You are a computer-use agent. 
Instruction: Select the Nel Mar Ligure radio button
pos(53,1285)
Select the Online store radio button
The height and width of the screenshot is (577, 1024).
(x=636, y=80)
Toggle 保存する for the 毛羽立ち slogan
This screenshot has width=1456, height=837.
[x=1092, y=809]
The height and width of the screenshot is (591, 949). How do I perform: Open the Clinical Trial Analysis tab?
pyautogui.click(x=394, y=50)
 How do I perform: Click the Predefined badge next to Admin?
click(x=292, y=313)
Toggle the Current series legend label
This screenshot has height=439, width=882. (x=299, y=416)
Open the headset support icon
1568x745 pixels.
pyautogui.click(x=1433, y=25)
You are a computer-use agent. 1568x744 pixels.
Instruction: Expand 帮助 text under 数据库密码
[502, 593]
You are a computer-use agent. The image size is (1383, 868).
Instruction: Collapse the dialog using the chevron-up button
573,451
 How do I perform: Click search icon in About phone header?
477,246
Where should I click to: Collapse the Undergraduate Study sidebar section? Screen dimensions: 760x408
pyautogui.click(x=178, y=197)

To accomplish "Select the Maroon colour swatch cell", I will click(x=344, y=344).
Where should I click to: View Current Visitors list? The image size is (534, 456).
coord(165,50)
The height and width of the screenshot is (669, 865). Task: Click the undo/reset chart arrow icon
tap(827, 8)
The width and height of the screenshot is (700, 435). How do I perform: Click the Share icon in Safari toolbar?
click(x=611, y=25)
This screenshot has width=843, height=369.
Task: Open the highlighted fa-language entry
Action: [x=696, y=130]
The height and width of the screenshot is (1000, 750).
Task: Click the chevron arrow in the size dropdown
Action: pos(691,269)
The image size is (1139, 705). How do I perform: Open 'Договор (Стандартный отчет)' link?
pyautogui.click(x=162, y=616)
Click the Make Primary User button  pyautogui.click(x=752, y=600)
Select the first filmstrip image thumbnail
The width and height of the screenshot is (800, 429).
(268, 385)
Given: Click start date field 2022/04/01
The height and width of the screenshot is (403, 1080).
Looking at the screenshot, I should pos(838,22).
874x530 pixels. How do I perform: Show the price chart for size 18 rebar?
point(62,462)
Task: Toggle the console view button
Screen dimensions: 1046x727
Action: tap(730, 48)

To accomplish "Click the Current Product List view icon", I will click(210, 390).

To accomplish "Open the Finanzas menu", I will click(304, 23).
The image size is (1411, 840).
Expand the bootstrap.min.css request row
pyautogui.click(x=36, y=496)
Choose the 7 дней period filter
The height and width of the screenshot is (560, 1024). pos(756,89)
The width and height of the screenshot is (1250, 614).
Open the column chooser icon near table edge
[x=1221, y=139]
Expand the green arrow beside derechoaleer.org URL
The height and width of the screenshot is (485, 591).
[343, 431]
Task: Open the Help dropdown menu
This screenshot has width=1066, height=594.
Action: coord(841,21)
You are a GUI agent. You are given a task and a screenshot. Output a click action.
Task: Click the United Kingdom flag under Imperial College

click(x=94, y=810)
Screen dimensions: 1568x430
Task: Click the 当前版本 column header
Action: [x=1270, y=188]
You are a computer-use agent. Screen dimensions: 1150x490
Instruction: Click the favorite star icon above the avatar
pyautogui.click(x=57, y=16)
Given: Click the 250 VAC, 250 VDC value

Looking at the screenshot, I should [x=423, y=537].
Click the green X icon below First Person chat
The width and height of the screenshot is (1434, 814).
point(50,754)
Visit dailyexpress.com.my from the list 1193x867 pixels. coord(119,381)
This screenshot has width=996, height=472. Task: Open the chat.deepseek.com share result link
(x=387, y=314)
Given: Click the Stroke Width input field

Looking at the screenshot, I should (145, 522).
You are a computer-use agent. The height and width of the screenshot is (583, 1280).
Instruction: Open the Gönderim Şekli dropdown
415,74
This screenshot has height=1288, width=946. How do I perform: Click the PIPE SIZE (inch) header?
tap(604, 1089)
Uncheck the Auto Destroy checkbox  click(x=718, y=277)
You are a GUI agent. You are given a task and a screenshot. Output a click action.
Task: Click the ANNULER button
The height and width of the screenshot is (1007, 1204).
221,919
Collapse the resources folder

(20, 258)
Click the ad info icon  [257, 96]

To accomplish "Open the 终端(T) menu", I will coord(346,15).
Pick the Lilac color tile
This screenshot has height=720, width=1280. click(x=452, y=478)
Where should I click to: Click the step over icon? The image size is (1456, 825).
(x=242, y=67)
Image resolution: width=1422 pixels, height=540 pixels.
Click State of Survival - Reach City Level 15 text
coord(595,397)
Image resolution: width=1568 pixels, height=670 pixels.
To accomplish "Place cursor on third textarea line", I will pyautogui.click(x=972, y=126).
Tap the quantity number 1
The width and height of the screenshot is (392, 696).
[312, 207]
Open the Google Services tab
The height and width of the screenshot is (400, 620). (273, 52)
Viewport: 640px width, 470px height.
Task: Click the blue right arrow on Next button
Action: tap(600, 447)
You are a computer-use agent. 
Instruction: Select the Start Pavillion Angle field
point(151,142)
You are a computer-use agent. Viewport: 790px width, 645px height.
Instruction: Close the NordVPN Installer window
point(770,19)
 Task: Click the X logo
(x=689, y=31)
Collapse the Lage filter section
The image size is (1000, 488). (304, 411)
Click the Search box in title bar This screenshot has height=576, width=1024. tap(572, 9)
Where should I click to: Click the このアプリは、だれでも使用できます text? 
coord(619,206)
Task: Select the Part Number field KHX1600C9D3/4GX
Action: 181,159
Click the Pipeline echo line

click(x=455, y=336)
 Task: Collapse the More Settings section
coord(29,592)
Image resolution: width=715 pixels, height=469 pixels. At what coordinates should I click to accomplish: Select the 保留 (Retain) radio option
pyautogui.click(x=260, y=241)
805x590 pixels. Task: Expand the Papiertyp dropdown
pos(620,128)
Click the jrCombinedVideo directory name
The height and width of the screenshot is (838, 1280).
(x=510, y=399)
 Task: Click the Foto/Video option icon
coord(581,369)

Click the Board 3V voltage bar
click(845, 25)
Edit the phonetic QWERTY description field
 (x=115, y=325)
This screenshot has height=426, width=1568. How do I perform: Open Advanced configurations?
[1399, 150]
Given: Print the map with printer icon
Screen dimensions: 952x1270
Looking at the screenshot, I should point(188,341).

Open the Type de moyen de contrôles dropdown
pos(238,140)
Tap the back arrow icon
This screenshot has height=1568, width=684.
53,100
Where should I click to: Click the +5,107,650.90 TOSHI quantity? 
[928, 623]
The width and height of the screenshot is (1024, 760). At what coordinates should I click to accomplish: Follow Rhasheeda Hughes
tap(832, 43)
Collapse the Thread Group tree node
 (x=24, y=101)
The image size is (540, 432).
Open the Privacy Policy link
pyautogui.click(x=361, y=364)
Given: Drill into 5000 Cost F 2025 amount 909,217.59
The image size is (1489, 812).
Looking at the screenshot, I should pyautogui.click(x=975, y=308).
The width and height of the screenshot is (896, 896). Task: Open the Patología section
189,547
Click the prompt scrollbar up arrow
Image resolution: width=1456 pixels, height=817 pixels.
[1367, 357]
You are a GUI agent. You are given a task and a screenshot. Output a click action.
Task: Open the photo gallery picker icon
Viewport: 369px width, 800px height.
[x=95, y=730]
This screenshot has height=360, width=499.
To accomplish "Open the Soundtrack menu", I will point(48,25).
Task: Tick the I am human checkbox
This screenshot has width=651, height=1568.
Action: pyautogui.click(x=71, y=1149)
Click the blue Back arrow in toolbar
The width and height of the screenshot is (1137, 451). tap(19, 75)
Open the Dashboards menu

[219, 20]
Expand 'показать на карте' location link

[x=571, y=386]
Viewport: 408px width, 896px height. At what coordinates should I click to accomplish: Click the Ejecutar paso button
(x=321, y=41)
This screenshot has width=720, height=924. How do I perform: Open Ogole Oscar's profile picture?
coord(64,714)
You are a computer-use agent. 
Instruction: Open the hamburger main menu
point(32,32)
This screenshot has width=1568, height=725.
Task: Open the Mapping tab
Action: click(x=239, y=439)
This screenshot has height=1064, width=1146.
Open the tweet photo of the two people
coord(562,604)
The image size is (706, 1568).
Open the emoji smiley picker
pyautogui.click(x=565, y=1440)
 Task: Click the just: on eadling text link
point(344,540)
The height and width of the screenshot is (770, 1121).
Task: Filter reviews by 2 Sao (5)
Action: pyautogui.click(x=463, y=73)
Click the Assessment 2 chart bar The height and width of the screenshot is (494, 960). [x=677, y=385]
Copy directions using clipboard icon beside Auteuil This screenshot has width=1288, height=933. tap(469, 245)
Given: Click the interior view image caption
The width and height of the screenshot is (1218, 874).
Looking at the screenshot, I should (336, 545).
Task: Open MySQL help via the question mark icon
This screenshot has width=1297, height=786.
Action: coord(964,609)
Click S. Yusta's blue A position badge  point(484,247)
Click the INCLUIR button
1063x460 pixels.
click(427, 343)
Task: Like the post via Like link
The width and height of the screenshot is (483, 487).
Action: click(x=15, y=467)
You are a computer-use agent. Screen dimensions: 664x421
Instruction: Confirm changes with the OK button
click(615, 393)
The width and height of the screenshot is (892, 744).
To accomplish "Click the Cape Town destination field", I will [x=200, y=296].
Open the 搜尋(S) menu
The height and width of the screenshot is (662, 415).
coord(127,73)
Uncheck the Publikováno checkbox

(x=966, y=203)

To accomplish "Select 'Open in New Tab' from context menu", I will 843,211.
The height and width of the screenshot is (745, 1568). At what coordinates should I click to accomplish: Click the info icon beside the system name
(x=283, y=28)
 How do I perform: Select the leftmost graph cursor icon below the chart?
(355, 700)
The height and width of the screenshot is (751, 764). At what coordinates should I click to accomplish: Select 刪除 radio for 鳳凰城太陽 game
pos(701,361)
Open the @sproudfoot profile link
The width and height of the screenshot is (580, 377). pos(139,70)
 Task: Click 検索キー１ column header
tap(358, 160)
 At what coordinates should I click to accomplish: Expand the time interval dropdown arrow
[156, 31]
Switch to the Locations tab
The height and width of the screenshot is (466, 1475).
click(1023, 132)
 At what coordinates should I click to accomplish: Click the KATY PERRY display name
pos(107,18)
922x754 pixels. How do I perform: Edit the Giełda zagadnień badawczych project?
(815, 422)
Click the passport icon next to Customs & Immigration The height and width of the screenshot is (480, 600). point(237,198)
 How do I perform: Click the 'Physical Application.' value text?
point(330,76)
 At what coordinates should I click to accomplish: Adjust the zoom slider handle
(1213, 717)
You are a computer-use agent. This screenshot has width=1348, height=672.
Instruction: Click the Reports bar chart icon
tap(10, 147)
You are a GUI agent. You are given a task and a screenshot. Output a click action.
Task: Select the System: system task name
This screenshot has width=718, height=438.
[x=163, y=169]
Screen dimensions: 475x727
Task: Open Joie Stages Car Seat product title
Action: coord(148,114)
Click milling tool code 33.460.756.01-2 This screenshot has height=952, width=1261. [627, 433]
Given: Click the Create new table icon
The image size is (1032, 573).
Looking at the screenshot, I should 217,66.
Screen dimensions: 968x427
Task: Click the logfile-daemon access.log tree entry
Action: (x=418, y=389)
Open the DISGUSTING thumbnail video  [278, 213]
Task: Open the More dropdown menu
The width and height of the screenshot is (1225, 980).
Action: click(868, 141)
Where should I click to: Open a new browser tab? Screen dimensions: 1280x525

> [Problem to solve] Scan the listing and report each line where the word "from" shows up.

> [Output for this task]
Visit dailyexpress.com.my from the list 1193x867 pixels. coord(119,381)
To accomplish "Select 'Open in New Tab' from context menu", I will 843,211.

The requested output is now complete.